The most frequent triggers for regulatory action following a compliance audit are failure to apply CDD proportionate to the actual risk of the customer relationship, inadequate documentation of the decisions made during onboarding and monitoring, a business-wide risk assessment that does not reflect the firm's actual risk exposure, transaction monitoring that is not calibrated to the firm's risk profile or is not genuinely reviewed, inadequate governance accountability at senior management level, and failure to file suspicious activity reports when the threshold for reporting was met. In March 2025, a global neobank was fined €3.5 million by the Bank of Lithuania for deficiencies in its AML procedures, illustrating that enforcement is active and penalties are material even for relatively well-resourced institutions.
Does the EU AML Regulation (AMLR) apply directly to my business, or does it still need to be implemented into national law?
Unlike the previous Anti-Money Laundering Directives, which required national implementation, Regulation (EU) 2024/1624 is a directly applicable EU Regulation. This means it moves substantive AML/CFT obligations out of the directive framework and into a single set of uniform rules that apply across all EU countries without the need for national transposition. This matters because it reduces the scope for inconsistency in how requirements are applied across jurisdictions and means you cannot rely on a more permissive national interpretation if the Regulation itself sets a higher standard.
How should I approach compliance audits if my business operates across multiple EU Member States?
Operating across multiple jurisdictions adds complexity because while the EU AML framework is increasingly harmonised, some national-level requirements still exist, and different national competent authorities may have different supervisory styles and expectations. The practical approach is to build your compliance framework to the highest common denominator, ensuring it satisfies both the EU-level regulatory technical standards being issued by AMLA and the specific requirements of each national supervisor. Maintain a single, centralised compliance governance structure with jurisdiction-specific addenda where required, and ensure your record-keeping is organised in a way that allows you to respond quickly to requests from any of your supervisors.
What role does KYB verification play in a compliance audit for businesses with corporate clients?
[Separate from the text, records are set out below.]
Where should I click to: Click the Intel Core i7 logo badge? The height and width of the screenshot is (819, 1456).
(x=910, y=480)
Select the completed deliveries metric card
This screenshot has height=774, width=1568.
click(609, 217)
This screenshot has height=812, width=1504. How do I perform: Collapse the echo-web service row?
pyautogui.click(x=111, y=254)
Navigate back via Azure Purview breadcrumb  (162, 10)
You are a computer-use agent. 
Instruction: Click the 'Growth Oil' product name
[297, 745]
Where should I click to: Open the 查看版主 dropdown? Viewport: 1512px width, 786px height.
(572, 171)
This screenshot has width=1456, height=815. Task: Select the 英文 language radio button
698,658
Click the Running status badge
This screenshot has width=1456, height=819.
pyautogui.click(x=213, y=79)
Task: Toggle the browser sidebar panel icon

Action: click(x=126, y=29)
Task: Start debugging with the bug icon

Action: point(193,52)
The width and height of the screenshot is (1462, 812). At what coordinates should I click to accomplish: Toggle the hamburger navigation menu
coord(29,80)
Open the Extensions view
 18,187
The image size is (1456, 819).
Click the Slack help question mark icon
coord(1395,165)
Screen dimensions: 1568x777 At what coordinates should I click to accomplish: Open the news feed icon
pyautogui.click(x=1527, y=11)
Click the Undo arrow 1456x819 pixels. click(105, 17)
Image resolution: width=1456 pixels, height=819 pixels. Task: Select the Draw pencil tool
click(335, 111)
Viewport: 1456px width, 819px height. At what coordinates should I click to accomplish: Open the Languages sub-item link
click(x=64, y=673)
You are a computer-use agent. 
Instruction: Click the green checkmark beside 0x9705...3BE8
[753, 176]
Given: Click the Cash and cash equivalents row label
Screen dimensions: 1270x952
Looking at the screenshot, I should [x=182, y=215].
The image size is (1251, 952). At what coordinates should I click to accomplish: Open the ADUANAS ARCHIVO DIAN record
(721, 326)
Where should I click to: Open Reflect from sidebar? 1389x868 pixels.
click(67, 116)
KYB is a critical element of your CDD framework if you onboard or serve corporate entities. Auditors will specifically examine whether you have verified the legal existence of corporate customers, identified and verified their beneficial owners using authoritative sources rather than self-certification, understood the nature and purpose of the business relationship, and applied appropriate ongoing monitoring. Gaps in beneficial ownership verification are one of the most common findings in AML audits of businesses serving corporate clients. Using primary-source registry data is both a regulatory expectation under Directive (EU) 2024/1640 and a practical risk management discipline.